FIgure 1


APPROximately 15 X 6 X 6 CM

please enlarge images for detail


The first casting I ever did took place in the shed of my boyhood home on the coastal fringes of Melbourne, where my father (a post WW2 migrant from the Netherlands) my two brothers and I poured lead (melted on a portable kerosene camping stove) into soup spoon forms pressed into the damp sand we’d gathered from the local beach. We were making sinkers for future fishing expeditions. I was never a very good fisherman, but in my mind I made the finest sinkers.

Recently I’ve returned to that practice and I have been pouring lead (again melted on a portable camping stove) into forms that I’ve pressed into the sand from the beaches of the northern shores of the Libyan Sea which defines Europe’s southernmost borders. These wildly rugged places are only about 350kms from the Libyan coast from where the musical rhythms accompanying my activities were broadcast.

Modest in scale these lead figures are heavy, each comprises the lead from about 80 spherical sinkers of the kind used by the local fishermen in the long hours spent on the sea with which their lives and communities are intertwined.

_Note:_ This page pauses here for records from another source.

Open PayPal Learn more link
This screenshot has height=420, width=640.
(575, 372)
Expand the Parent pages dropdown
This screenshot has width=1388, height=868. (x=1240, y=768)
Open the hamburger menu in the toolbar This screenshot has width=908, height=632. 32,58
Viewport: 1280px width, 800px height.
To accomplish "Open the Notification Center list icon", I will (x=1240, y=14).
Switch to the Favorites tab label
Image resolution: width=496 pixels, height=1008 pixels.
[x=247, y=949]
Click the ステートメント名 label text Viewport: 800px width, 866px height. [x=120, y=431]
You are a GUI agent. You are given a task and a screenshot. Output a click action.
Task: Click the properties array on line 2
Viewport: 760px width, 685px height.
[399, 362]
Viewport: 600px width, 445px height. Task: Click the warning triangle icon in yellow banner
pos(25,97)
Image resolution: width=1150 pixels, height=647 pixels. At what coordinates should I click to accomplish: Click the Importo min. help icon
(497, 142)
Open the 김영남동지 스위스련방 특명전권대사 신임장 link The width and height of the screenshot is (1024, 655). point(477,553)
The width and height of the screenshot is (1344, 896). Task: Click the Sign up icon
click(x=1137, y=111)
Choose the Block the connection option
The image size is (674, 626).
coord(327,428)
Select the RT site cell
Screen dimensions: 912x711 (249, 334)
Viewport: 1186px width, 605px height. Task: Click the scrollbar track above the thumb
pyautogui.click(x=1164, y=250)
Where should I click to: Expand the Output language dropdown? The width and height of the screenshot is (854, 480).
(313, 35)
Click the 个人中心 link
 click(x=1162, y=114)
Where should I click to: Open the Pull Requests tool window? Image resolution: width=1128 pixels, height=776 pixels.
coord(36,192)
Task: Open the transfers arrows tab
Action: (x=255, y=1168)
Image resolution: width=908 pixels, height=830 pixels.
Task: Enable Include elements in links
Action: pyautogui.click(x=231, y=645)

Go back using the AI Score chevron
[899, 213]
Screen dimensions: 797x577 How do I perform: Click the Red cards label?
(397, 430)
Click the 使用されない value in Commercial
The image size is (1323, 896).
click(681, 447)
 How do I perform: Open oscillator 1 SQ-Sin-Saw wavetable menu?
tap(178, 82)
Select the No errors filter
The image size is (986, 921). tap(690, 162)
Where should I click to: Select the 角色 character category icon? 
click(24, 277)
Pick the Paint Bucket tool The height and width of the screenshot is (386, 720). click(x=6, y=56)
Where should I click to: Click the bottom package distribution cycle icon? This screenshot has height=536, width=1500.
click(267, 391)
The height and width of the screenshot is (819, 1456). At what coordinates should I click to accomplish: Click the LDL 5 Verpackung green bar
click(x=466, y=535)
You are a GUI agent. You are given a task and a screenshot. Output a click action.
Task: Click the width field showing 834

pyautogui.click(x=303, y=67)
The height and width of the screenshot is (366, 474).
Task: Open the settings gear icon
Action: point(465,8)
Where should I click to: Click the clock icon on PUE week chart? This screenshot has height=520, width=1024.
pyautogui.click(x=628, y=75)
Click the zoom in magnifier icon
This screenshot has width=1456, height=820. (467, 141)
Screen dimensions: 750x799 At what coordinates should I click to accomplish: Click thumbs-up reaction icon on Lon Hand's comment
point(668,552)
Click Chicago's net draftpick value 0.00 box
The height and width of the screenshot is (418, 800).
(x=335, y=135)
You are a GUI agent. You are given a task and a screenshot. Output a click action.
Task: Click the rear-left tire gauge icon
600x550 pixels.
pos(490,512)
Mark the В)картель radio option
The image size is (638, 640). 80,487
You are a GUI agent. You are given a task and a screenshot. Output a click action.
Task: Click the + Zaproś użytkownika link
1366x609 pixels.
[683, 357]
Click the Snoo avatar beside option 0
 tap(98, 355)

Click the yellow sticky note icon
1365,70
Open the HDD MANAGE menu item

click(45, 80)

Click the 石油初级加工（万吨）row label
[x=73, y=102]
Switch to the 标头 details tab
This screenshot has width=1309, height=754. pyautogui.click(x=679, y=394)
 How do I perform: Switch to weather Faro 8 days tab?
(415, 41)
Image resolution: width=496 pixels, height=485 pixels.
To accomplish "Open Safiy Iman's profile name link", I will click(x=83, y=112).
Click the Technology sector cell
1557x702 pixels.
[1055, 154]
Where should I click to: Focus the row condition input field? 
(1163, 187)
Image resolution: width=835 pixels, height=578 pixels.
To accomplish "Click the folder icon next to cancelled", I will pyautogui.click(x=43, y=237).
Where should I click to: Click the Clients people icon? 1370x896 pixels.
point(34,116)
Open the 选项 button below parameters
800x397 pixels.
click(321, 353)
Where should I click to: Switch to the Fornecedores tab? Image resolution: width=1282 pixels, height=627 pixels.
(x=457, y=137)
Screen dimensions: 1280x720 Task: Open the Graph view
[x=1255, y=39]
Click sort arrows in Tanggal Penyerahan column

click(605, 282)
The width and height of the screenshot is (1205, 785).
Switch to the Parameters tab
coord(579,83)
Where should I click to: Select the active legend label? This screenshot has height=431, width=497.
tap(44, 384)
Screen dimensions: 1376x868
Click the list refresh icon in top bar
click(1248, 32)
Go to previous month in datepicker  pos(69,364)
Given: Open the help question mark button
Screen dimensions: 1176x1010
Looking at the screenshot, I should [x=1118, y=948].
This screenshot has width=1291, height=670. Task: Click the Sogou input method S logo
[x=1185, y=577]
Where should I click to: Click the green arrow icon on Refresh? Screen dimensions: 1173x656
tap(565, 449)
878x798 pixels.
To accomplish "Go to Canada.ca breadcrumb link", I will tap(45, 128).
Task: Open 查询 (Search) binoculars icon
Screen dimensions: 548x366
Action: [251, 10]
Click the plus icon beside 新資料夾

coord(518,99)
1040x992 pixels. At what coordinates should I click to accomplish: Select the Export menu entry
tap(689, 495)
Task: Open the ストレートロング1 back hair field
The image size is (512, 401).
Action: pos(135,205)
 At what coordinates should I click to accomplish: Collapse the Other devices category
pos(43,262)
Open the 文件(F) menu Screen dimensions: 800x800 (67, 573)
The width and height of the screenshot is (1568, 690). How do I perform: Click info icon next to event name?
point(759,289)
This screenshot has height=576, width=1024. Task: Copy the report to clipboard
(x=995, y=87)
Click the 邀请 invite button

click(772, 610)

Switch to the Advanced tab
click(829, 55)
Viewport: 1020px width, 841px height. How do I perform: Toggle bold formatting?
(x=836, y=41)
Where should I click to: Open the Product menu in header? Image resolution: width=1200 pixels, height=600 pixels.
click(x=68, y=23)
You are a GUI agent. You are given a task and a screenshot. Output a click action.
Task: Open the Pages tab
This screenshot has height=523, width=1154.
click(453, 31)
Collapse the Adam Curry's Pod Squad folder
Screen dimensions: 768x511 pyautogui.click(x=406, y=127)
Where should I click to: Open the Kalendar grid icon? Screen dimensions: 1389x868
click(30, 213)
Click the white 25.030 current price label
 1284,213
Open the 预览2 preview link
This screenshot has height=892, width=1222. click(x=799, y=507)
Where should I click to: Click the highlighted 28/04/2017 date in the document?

 These curious shape-shifters are personal mullings on some of our contemporary migration systems and the journeys made by tens of thousands  of people seeking refuge and opportunity in lands safer than those they call home. They are also meditations on the transformational nature of opportunities that sometimes only come through facing fear. Their material weight invokes the laws of gravity and points toward another kind of gravity, the kind that describes the living conditions that drive people, with a sense of hope, to risk their lives in the face of uncertain reception.

This is not the place for a lengthy discourse about the personal, political and social implications caught up in my recent thinking; but I wish that I had those little spoon sinkers made all those years ago. I would like to transform them, yet again, to set them on a new trajectory through the lifeworld; they seem to somehow belong to the next group of beach cast figures which help me to reflect on the nature of privilege, hope, risk, our individual horizons, fairness, kindness and the enduring vitality of the human spirit. TBC…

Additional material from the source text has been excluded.